§ **Action item**
The records below need copying. Match each line exactly.

Stored data entries
☆ ☆ ☆ ☆ ☆ ☆ ☆

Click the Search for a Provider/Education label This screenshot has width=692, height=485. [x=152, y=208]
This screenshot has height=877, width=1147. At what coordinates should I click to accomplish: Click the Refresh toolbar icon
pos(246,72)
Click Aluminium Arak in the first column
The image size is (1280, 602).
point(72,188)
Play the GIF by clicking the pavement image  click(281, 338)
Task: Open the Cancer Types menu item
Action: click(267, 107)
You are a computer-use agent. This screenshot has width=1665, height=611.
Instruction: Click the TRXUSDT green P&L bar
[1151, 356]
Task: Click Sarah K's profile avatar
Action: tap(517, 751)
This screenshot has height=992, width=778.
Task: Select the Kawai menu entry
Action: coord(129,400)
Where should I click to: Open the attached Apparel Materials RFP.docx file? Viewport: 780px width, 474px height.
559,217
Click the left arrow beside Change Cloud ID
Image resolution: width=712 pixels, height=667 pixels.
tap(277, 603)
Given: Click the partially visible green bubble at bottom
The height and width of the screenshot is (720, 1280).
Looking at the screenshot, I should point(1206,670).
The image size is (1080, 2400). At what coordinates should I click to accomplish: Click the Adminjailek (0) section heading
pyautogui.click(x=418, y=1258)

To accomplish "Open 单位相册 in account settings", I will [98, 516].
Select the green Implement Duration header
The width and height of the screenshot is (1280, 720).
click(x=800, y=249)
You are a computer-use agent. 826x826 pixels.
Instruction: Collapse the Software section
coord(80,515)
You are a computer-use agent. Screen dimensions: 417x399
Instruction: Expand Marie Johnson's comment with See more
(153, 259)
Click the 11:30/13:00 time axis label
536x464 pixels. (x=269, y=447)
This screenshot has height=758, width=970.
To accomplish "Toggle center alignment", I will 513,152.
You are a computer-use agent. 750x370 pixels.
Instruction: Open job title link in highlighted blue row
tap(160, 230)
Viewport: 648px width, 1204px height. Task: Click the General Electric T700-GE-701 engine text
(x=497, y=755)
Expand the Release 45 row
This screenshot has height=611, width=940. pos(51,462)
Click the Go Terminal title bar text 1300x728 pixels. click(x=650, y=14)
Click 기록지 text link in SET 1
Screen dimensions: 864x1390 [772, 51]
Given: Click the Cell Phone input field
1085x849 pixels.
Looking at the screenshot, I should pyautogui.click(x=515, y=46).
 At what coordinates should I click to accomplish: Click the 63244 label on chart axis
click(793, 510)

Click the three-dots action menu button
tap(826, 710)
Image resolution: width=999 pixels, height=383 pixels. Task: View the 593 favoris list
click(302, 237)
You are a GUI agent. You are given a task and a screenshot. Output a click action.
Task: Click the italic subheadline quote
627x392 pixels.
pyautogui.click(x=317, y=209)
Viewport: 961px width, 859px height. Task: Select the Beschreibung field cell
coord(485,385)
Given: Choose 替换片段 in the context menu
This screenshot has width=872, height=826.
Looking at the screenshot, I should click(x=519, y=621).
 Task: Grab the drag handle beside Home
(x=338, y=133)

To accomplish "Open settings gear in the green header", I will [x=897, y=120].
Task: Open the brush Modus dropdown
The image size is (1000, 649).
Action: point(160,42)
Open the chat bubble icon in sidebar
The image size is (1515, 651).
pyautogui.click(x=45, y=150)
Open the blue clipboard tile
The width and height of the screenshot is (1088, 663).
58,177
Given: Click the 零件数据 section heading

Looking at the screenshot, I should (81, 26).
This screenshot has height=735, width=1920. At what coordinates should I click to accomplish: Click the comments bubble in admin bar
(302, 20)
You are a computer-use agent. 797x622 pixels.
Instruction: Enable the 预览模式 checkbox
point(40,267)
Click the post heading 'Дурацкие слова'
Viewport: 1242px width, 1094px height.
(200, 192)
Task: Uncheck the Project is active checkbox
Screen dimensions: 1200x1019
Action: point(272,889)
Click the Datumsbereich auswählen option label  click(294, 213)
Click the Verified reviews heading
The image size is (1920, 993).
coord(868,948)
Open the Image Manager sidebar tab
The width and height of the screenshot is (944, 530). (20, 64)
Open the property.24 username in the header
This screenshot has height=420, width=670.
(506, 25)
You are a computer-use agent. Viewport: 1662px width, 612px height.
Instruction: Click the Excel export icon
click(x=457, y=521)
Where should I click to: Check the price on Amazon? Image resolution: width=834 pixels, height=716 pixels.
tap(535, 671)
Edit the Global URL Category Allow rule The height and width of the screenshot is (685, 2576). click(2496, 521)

☆ ☆ ☆ ☆ ☆ ☆ ☆

§ **Finished exercise**
Click the Search for a Provider/Education label This screenshot has width=692, height=485. [x=152, y=208]
This screenshot has height=877, width=1147. At what coordinates should I click to accomplish: Click the Refresh toolbar icon
pos(246,72)
Click Aluminium Arak in the first column
The image size is (1280, 602).
point(72,188)
Play the GIF by clicking the pavement image  click(281, 338)
Task: Open the Cancer Types menu item
Action: click(267, 107)
You are a computer-use agent. This screenshot has width=1665, height=611.
Instruction: Click the TRXUSDT green P&L bar
[1151, 356]
Task: Click Sarah K's profile avatar
Action: tap(517, 751)
This screenshot has height=992, width=778.
Task: Select the Kawai menu entry
Action: coord(129,400)
Where should I click to: Open the attached Apparel Materials RFP.docx file? Viewport: 780px width, 474px height.
559,217
Click the left arrow beside Change Cloud ID
Image resolution: width=712 pixels, height=667 pixels.
tap(277, 603)
Given: Click the partially visible green bubble at bottom
The height and width of the screenshot is (720, 1280).
Looking at the screenshot, I should point(1206,670).
The image size is (1080, 2400). At what coordinates should I click to accomplish: Click the Adminjailek (0) section heading
pyautogui.click(x=418, y=1258)

To accomplish "Open 单位相册 in account settings", I will [98, 516].
Select the green Implement Duration header
The width and height of the screenshot is (1280, 720).
click(x=800, y=249)
You are a computer-use agent. 826x826 pixels.
Instruction: Collapse the Software section
coord(80,515)
You are a computer-use agent. Screen dimensions: 417x399
Instruction: Expand Marie Johnson's comment with See more
(153, 259)
Click the 11:30/13:00 time axis label
536x464 pixels. (x=269, y=447)
This screenshot has height=758, width=970.
To accomplish "Toggle center alignment", I will 513,152.
You are a computer-use agent. 750x370 pixels.
Instruction: Open job title link in highlighted blue row
tap(160, 230)
Viewport: 648px width, 1204px height. Task: Click the General Electric T700-GE-701 engine text
(x=497, y=755)
Expand the Release 45 row
This screenshot has height=611, width=940. pos(51,462)
Click the Go Terminal title bar text 1300x728 pixels. click(x=650, y=14)
Click 기록지 text link in SET 1
Screen dimensions: 864x1390 [772, 51]
Given: Click the Cell Phone input field
1085x849 pixels.
Looking at the screenshot, I should pyautogui.click(x=515, y=46).
 At what coordinates should I click to accomplish: Click the 63244 label on chart axis
click(793, 510)

Click the three-dots action menu button
tap(826, 710)
Image resolution: width=999 pixels, height=383 pixels. Task: View the 593 favoris list
click(302, 237)
You are a GUI agent. You are given a task and a screenshot. Output a click action.
Task: Click the italic subheadline quote
627x392 pixels.
pyautogui.click(x=317, y=209)
Viewport: 961px width, 859px height. Task: Select the Beschreibung field cell
coord(485,385)
Given: Choose 替换片段 in the context menu
This screenshot has width=872, height=826.
Looking at the screenshot, I should click(x=519, y=621).
 Task: Grab the drag handle beside Home
(x=338, y=133)

To accomplish "Open settings gear in the green header", I will [x=897, y=120].
Task: Open the brush Modus dropdown
The image size is (1000, 649).
Action: point(160,42)
Open the chat bubble icon in sidebar
The image size is (1515, 651).
pyautogui.click(x=45, y=150)
Open the blue clipboard tile
The width and height of the screenshot is (1088, 663).
58,177
Given: Click the 零件数据 section heading

Looking at the screenshot, I should (81, 26).
This screenshot has height=735, width=1920. At what coordinates should I click to accomplish: Click the comments bubble in admin bar
(302, 20)
You are a computer-use agent. 797x622 pixels.
Instruction: Enable the 预览模式 checkbox
point(40,267)
Click the post heading 'Дурацкие слова'
Viewport: 1242px width, 1094px height.
(200, 192)
Task: Uncheck the Project is active checkbox
Screen dimensions: 1200x1019
Action: point(272,889)
Click the Datumsbereich auswählen option label  click(294, 213)
Click the Verified reviews heading
The image size is (1920, 993).
coord(868,948)
Open the Image Manager sidebar tab
The width and height of the screenshot is (944, 530). (20, 64)
Open the property.24 username in the header
This screenshot has height=420, width=670.
(506, 25)
You are a computer-use agent. Viewport: 1662px width, 612px height.
Instruction: Click the Excel export icon
click(x=457, y=521)
Where should I click to: Check the price on Amazon? Image resolution: width=834 pixels, height=716 pixels.
tap(535, 671)
Edit the Global URL Category Allow rule The height and width of the screenshot is (685, 2576). click(2496, 521)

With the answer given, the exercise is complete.